TEXT BLOCK |
┌──

OK. End of theory. Fact #3: (Essentially) every creative work in the US is copyrighted. Under current law, if you produce any creative work — paint a painting, write an article, take a photo, develop some software — it is automatically copyrighted, and you are the copyright holder. (Well, yes, there are exceptions, but this is a good rule of thumb.) And, therefore, if you care to assert your legal rights, no one else is allowed to reproduce your work without your permission. Tweets are likely not copyrightable but just about anything more substantial is.

Fact #4: You have to assume that creative works are copyrighted. This is why Fact #1 is true: if I find some random piece of code on the internet, I have to assume that it’s copyrighted. Even if I don’t know who the copyright holder is, I’m not allowed to reproduce it: “All rights reserved” is the default. Which means I can’t save it to my computer, and I can’t include it in my own software … I basically can’t do anything with it.

(Is it good that everything is automatically copyrighted and thus not reproducible by default? I personally think it’s terrible! I also think that intellectual property law is hugely important to our culture in ways that 99% of people just don’t perceive. For instance, a huge mass of cultural artifacts out there are “orphaned” because we don’t know or can’t find the copyright holders, and so no one is legally allowed to copy them. As it is, the relevant law is basically written by big corporations — copyright terms have been getting retroactively extended for decades basically because Disney will do everything it can to prevent Mickey Mouse from entering the public domain. But, regardless of what should be, this is how things are.)

Well, there must be a way to make things less restrictive, right? Indeed. Fact #5: Copyright holders can distribute their works with “licenses” that grant you rights you wouldn’t ordinarily have, including the right to reproduce. This is the key. The license is kind of like a take-it- or-leave-it contract that’s automatically offered to anyone coming into possession of a copy of your creative work. Typically, it says that if they meet conditions XYZ, you grant them the rights to do ABC with your work. For instance: “I generously grant you the right to make one personal copy of this nice photo … if your name is Steve, and it’s a Thursday. And you can’t show your copy to anyone else.” If you don’t like the conditions, then the default rules apply: all rights reserved. The copyright holder can distribute their work with whatever license they want.

└──

ENTRIES |
┌──

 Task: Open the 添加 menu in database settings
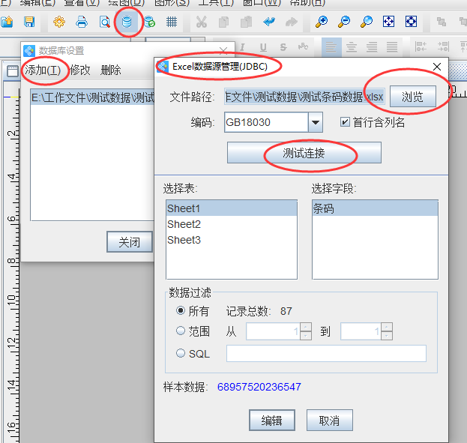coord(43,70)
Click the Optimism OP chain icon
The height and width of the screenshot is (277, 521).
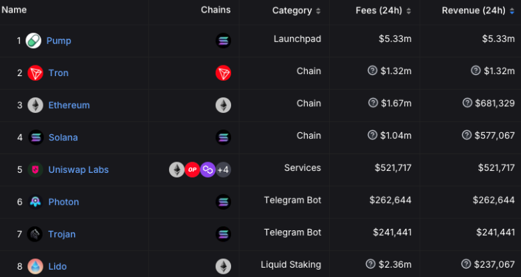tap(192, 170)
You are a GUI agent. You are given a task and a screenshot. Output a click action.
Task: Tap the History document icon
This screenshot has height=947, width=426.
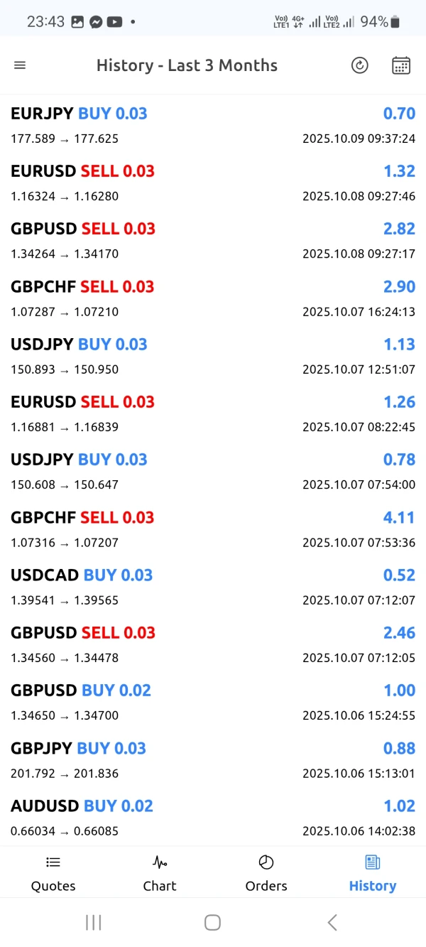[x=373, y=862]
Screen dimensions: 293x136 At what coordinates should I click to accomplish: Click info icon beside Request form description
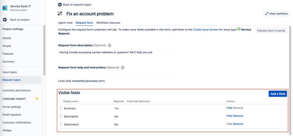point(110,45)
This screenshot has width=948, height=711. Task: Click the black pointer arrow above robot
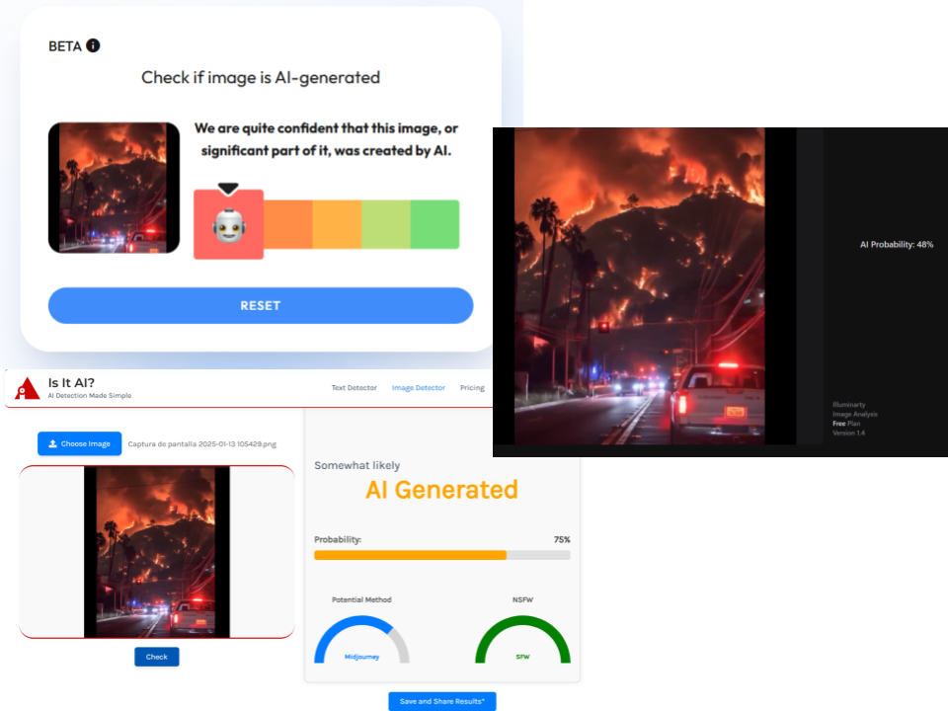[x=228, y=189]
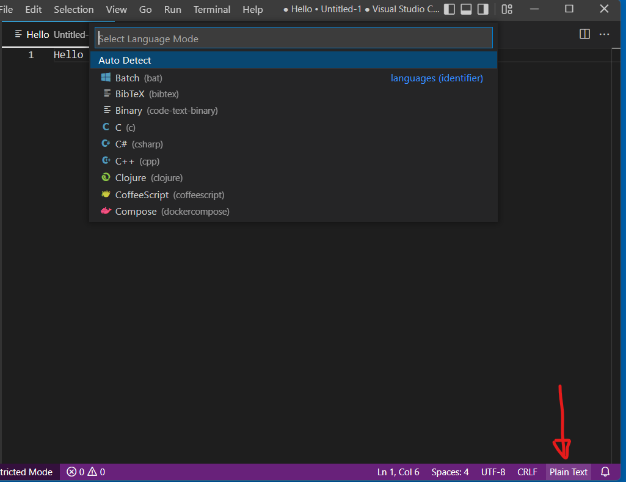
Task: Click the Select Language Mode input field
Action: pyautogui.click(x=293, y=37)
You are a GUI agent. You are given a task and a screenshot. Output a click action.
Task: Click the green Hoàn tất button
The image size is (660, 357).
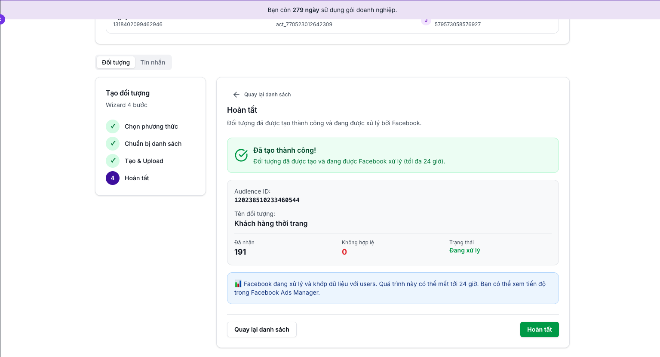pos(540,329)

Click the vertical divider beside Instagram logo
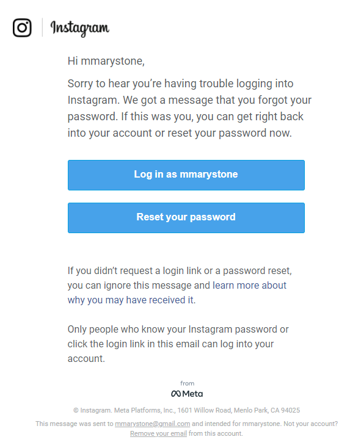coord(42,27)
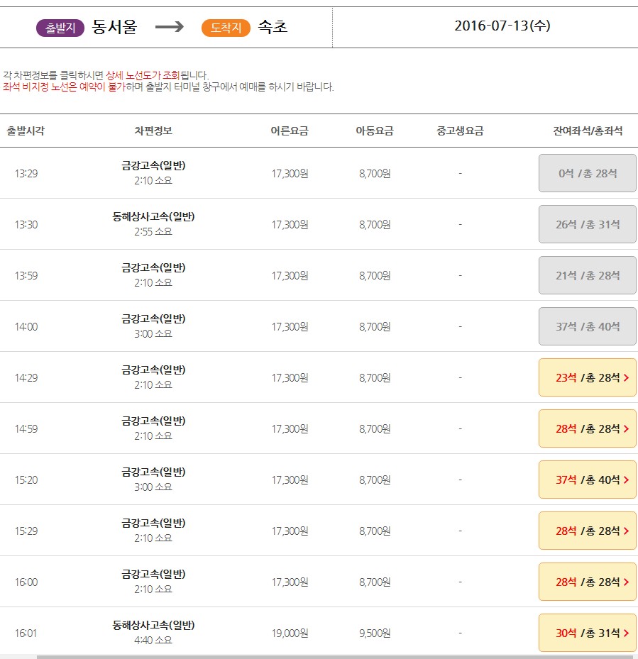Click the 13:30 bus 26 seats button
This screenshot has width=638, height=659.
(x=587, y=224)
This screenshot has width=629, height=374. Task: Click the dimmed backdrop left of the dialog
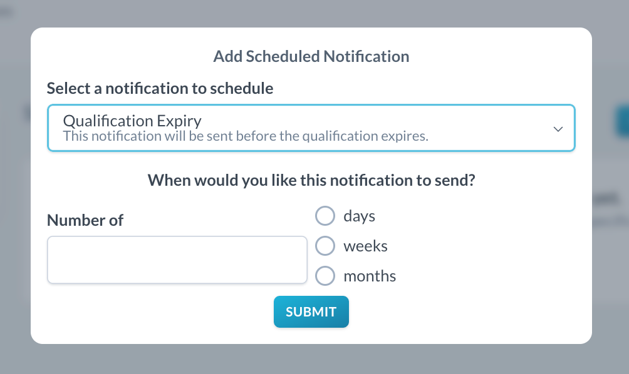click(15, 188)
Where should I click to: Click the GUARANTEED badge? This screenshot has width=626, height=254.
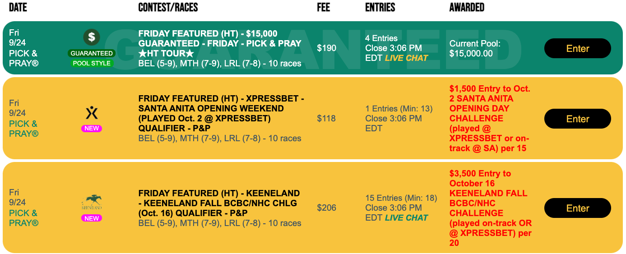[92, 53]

└──
┌──

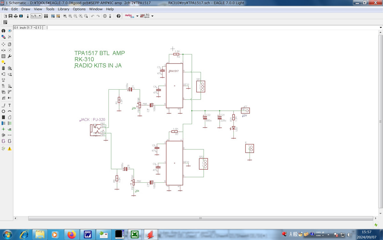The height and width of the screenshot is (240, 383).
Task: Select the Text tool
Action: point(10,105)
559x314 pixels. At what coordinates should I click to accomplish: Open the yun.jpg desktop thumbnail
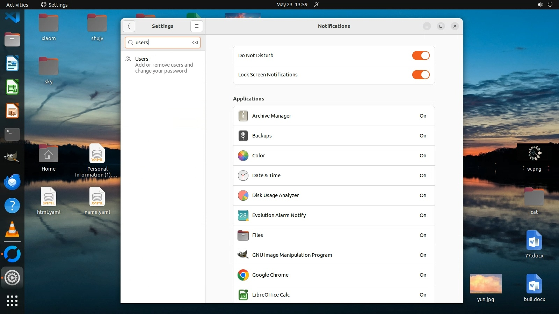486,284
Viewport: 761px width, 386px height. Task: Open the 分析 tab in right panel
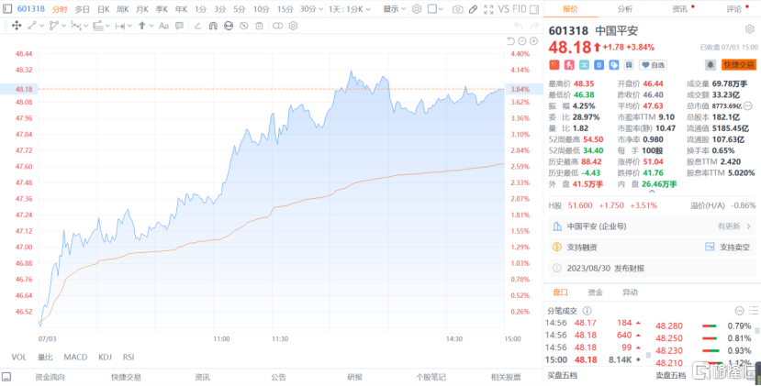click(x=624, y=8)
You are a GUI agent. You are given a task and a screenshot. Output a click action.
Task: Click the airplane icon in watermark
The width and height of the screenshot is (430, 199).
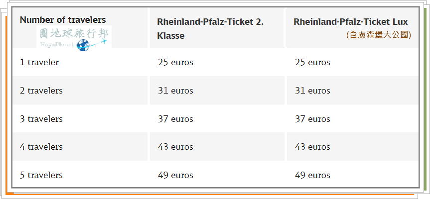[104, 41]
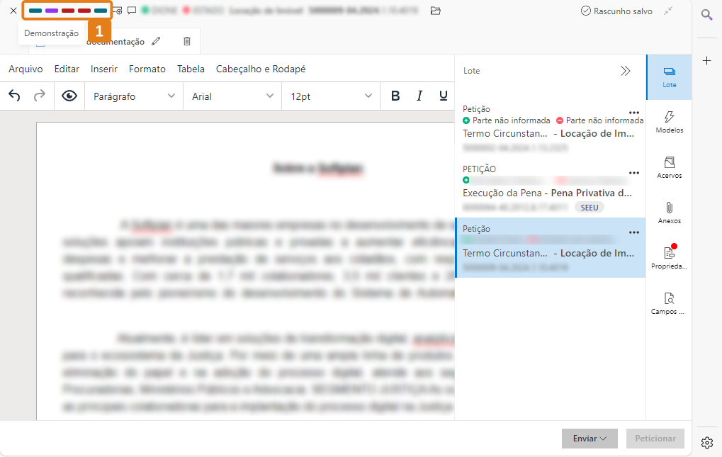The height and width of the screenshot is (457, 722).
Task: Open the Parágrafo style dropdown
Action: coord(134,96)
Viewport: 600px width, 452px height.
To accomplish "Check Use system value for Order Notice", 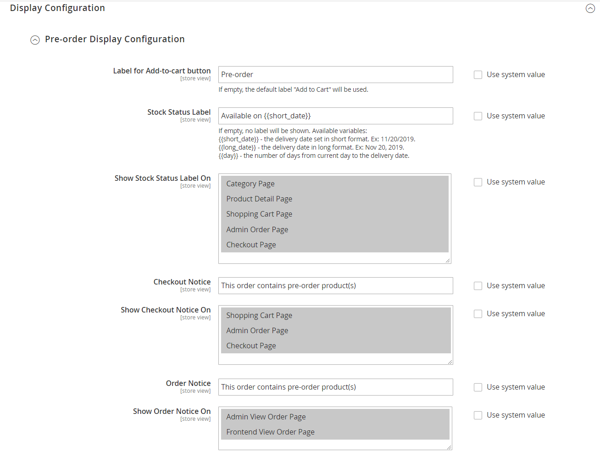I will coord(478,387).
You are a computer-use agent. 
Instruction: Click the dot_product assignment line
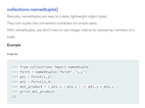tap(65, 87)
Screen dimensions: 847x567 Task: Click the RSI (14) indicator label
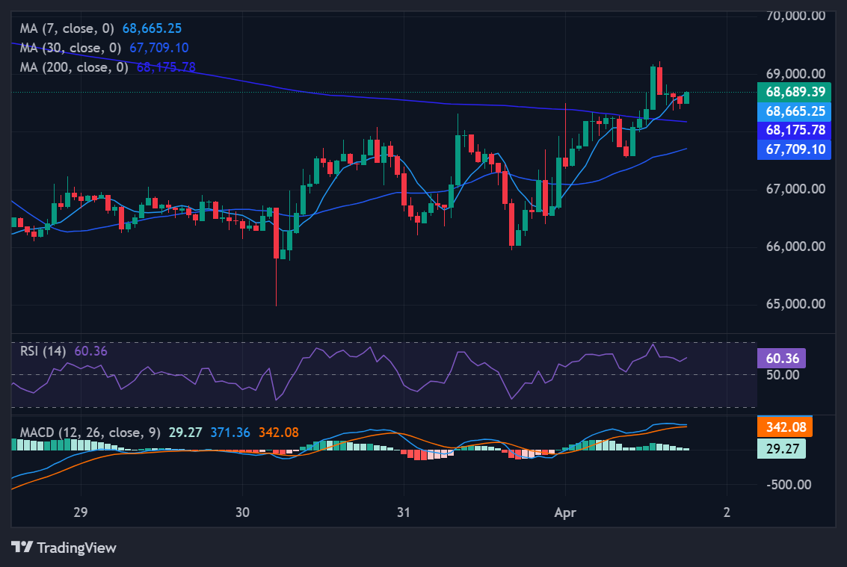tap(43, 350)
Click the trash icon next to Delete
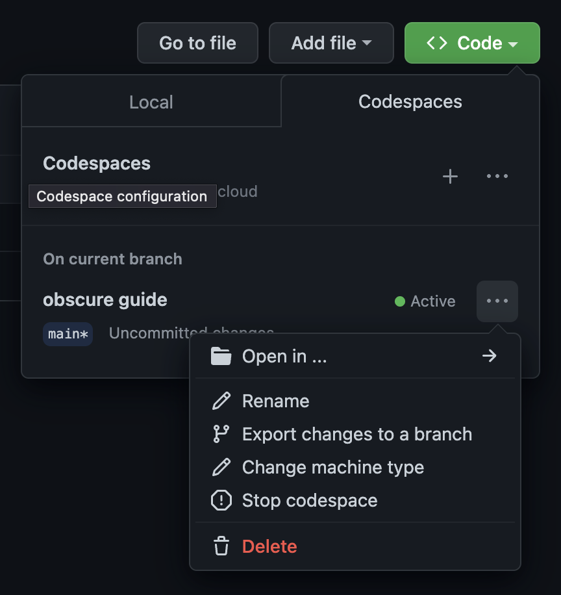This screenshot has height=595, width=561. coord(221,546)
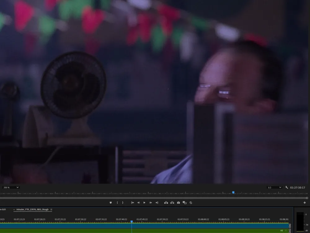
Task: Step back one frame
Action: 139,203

└──
┌──

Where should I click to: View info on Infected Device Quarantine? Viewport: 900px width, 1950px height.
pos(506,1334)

└──

EXERCISE DETAILS | According to the copyright text, what can copyright holders distribute their works with to grant rights you wouldn't ordinarily have? The records are separate from the copyright text and unrelated to it.

ANSWER TO THIS PROBLEM | Licenses, which can include the right to reproduce the work.